Keep Her Safe(53)



“Not really.”

“He was a good boy.” The wistful smile touching her lips slips away. “When I lost your dad, I lost Noah too.” Slowly, she places the picture back inside. She closes the lid. “I wondered if he’d come looking for us.”

“Jackie gave him our address. She sent him here.”

“He had nothing to do with what happened to your father.” She closes her eyes. “Don’t be so hard on him. He must be hurting a lot.”

She’s singing a different tune from the day she told me Jackie Marshall died, strung out and incapable of showing the smallest amount of compassion, even for the son who found his mother dead in their kitchen.

“I know what you think of me, Grace. But maybe when I explain it all, it’ll help you understand this . . . Me . . .” Her words start to drift. Probably the anti-nausea medication she took on the way here. It always knocks her out when she’s this weak. “Maybe you won’t hate me so much.”

“I don’t hate you.” A lump forms in my throat. “But I can’t do this anymore. I can’t walk through our front door every day, wondering if it’s going to be the day I finally find my mother dead. Do you know what that does to a person?”

Silent tears meet my words.

Minutes later, she’s fast asleep.

And I’m left with a thousand questions.

I open the adjoining door and find Noah’s side already open. He’s sitting in a chair, his legs splayed, his frown shifting from the sheet of paper in his hand to Cyclops, who’s sniffing through the backpack in the corner. “How is she?” Genuine concern fills his voice, and it pulls at my heart despite my fiercest attempts to keep my anger fueled.

“Asleep.”

“She wasn’t looking good back there.” His gaze skates over me from head to toe. I know I’m covered in soot and I should shower.

But first, I need answers.

“Tell me everything, Noah. Everything.”



* * *



“She said Betsy’s name?”

Noah nods solemnly. “I think it had something to do with the papers she burned in the sink. There was a piece left, with a date. April something, 2003. I can’t remember which date exactly, but it wasn’t too far off the day Abe died.”

I guess we’ll file that under “suspicious things Jackie Marshall was hiding.” The list is growing. “But why is ‘Betsy, 2002’ written on the back of my mom’s school picture, then?”

“I don’t think that’s your mother.”

“That’s impossible. Look at her.” I hold up the picture for emphasis.

“People write names and dates on the back of school pictures to keep track. Your mother was in her midtwenties in 2002. That girl is way too young to be her.”

I stare at the youthful face, comparing it to my memories of my mom before all the drugs started ravaging her, aging her terribly. Same eyes, same color hair, same jaw structure. Her nose looks daintier and her cheeks are fuller, but that’s not unheard of for a girl that age. “Then who is she?”

“I’m hoping Dina can tell us that.” Noah drops his gaze to his hands. I note the way his shoulders sag, as if burdened by an enormous weight.

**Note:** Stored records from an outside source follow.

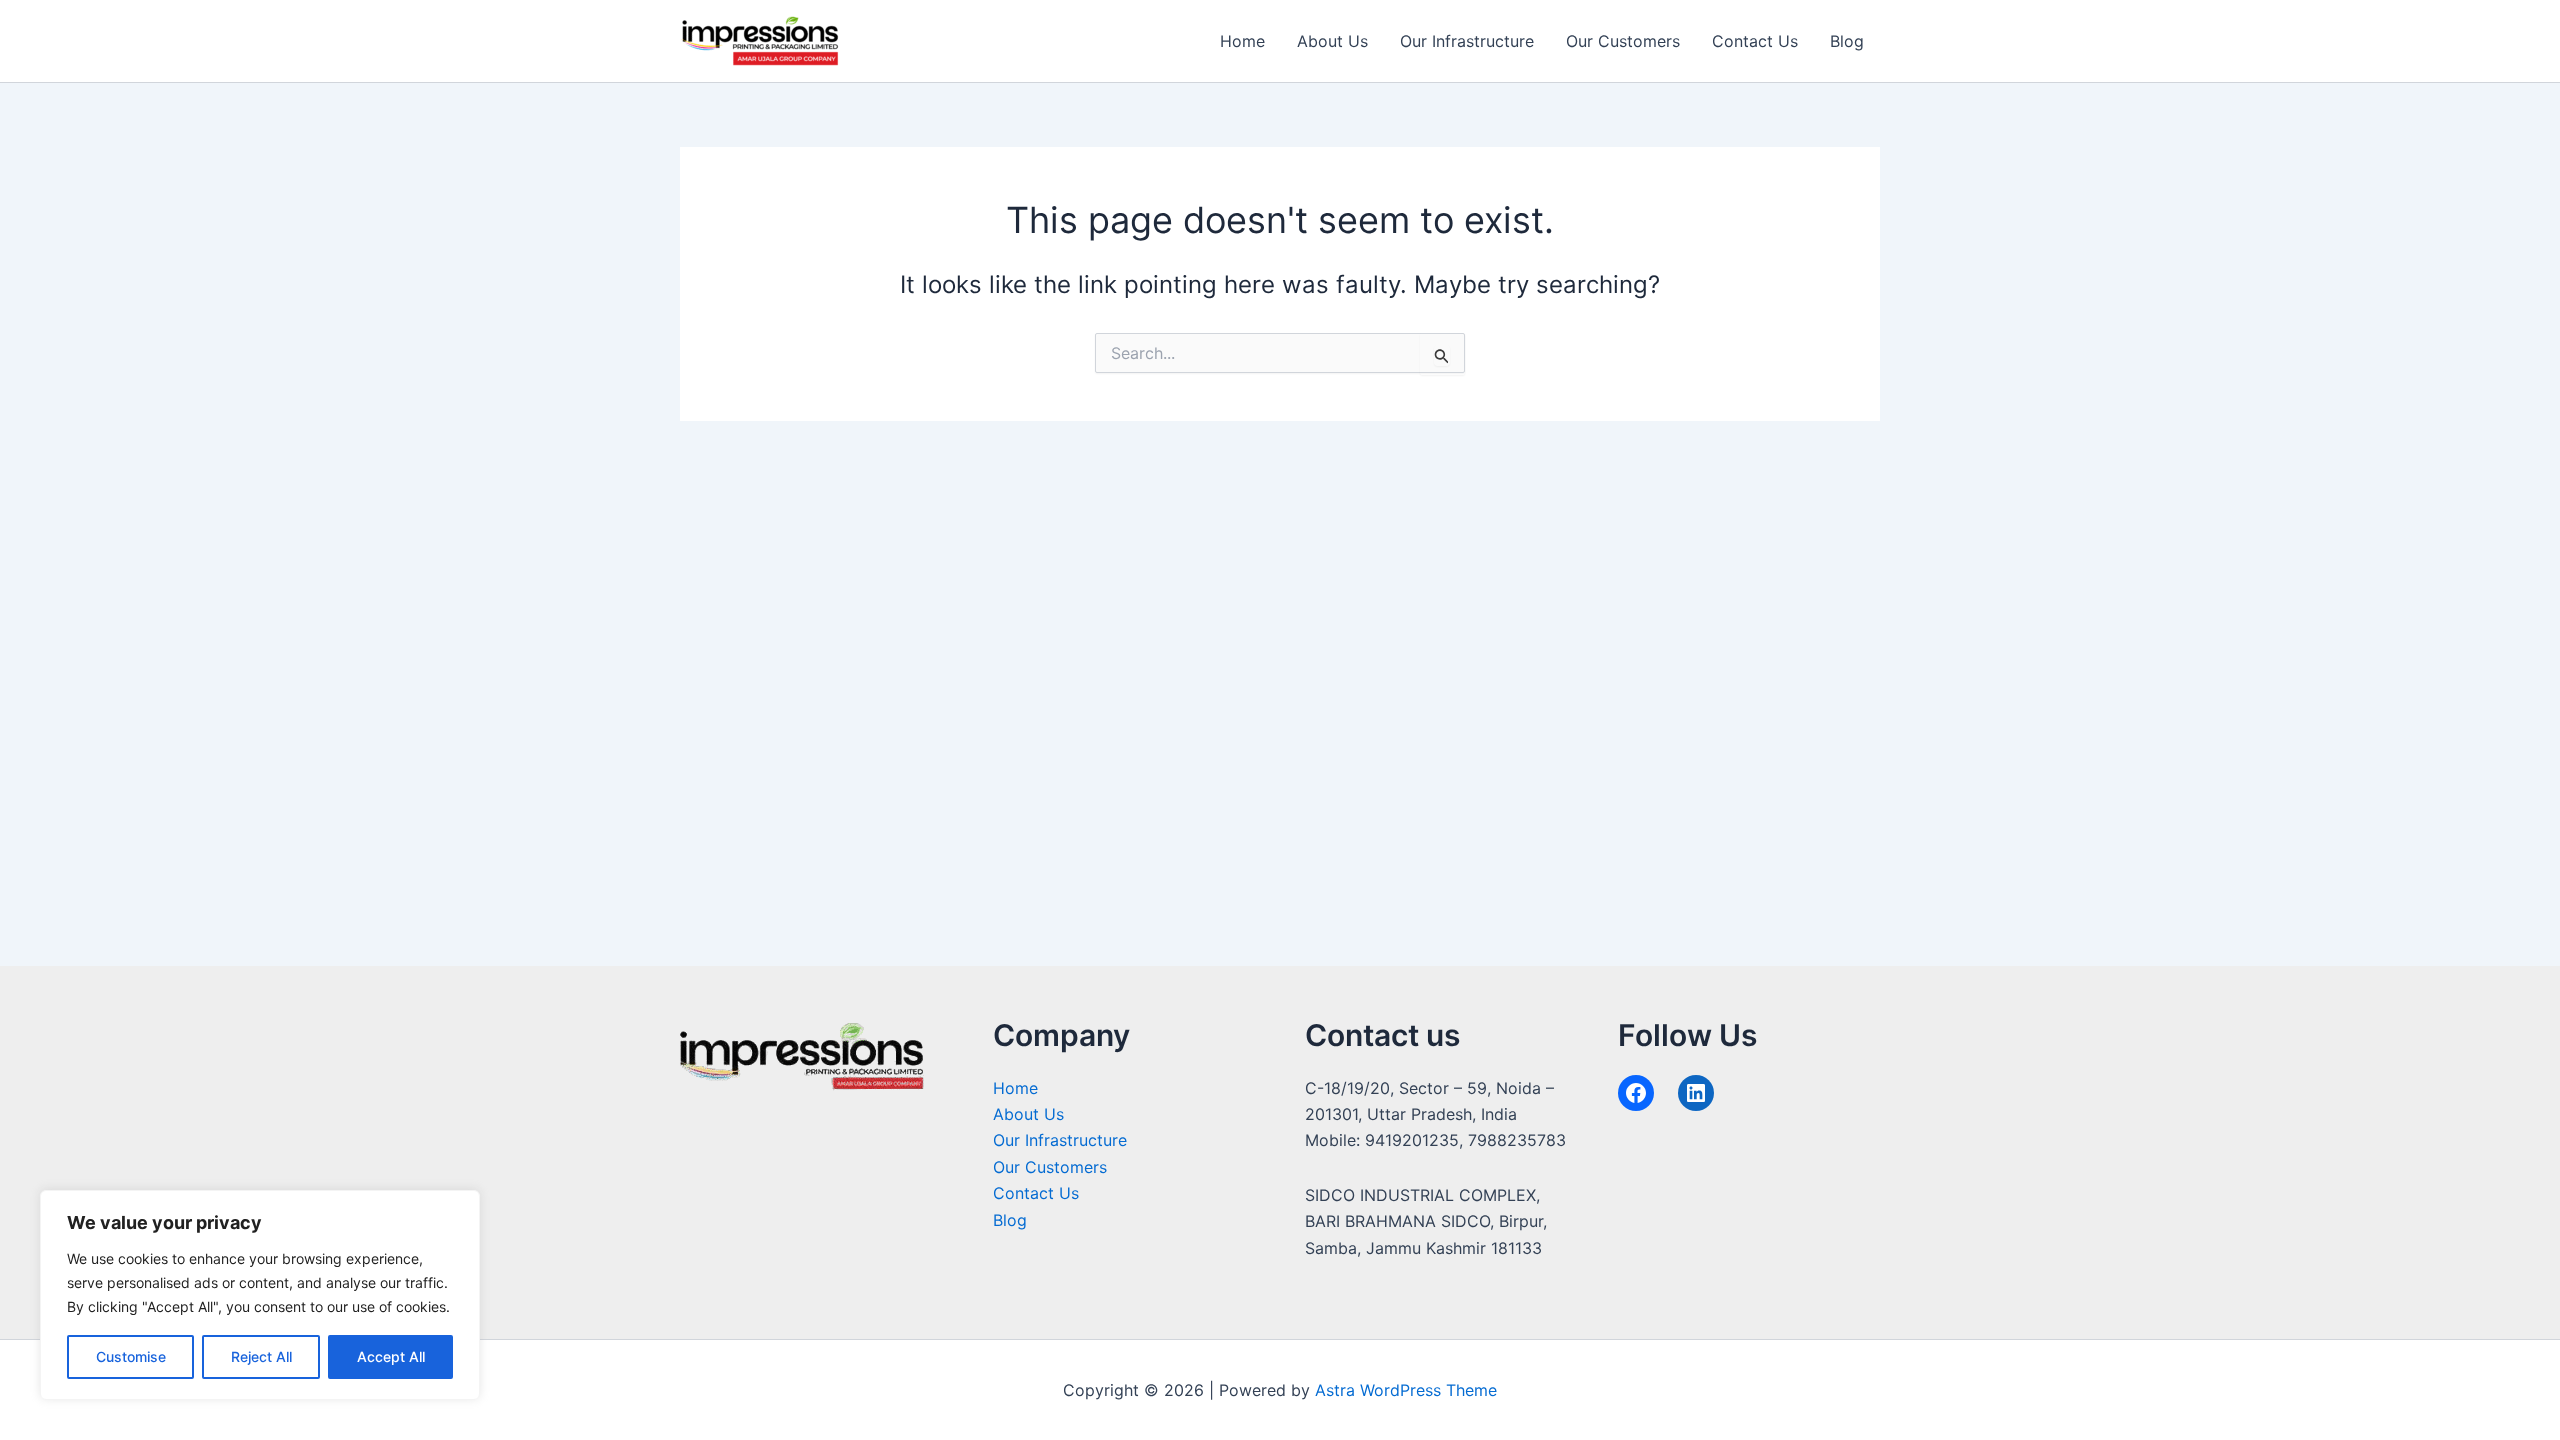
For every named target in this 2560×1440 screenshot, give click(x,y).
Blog (1847, 41)
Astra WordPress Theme (1406, 1390)
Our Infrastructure (1467, 41)
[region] (260, 1295)
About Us (1332, 41)
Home (1242, 41)
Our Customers (1623, 41)
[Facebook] (1636, 1093)
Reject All (261, 1356)
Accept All (391, 1356)
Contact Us (1755, 41)
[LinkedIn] (1696, 1093)
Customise (131, 1356)
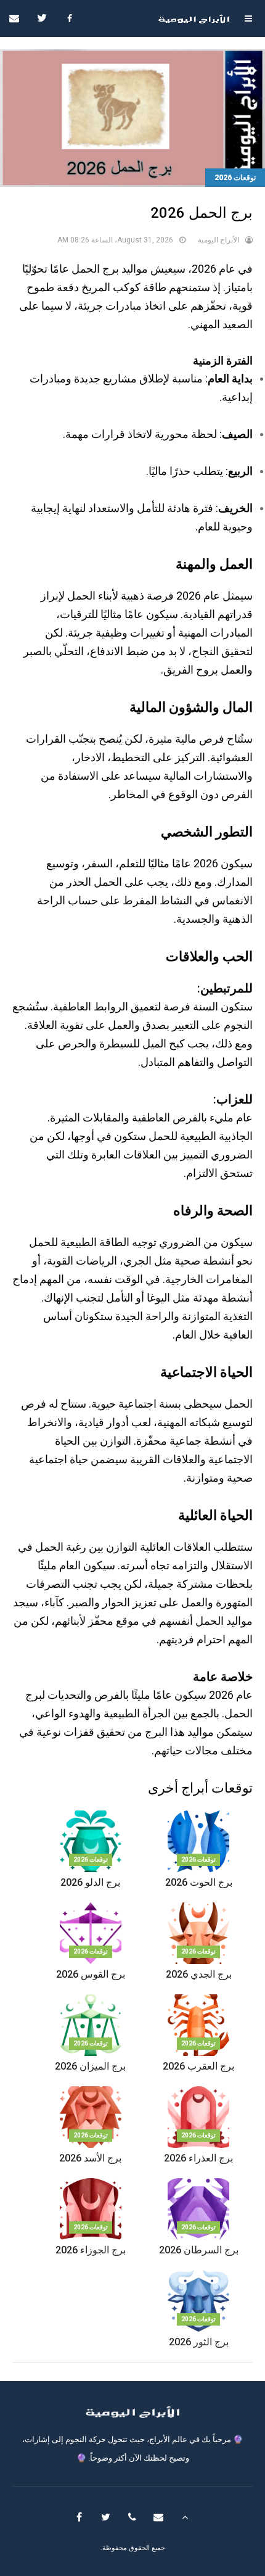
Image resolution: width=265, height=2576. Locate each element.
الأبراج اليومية (218, 240)
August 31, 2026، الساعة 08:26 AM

Have they always been like this, and I hadn’t noticed, too wrapped up in my own turmoil? “Did she say anything about the box while you were in there with her? About what was in it?”

“Nothing useful, but she’ll be awake soon. She can’t sleep for long stretches when she’s detoxing.”

He sighs, setting the copy of the newspaper article on the bed beside him. “I’ll see if I can track down anything about this bust when I get back to Austin. Harvey Maxwell is an ADA at my uncle’s office.”

“And you think he’ll tell you the truth, if he did something shady?”

“There’s got to be a good explanation for this.” Noah’s forehead wrinkles with worry.

More like he’s praying for a good explanation. He likes this Maxwell guy.

“You mean a good explanation, like there must be a good answer for why your mom had my dad’s gun holster?”

Noah bows his head.

He’s not at fault here, I remind myself. “When are you going back?” I ask with a softer tone.

“I don’t know. Soon.”

Despite Noah’s lies and evasiveness, disappointment pricks me. I push it away as I study the picture of the man with the sloped forehead and squinty eyes, who Noah recognized but didn’t tell me.

I wonder how long he would have kept that to himself, had my mother not run from the hospital today.

Noah fumbles with the leather band around his wrist. “I’ll run out and grab a pizza for us, and some soup for Dina.”

I snort. “Good luck getting her to eat.”

“We have to try. And food for him, I guess.” He scowls at Cyclops, who has made himself comfortable on Noah’s bed and is busy gnawing at an itch on his back leg. The bedspread is covered in sooty paw prints.

I sigh. “Come on. I need your help, before you go anywhere.”

“With what?”

“Something you’re not going to like . . .”



* * *



Noah frowns at the half-full tub of warm water. “Shouldn’t we be using dog shampoo?”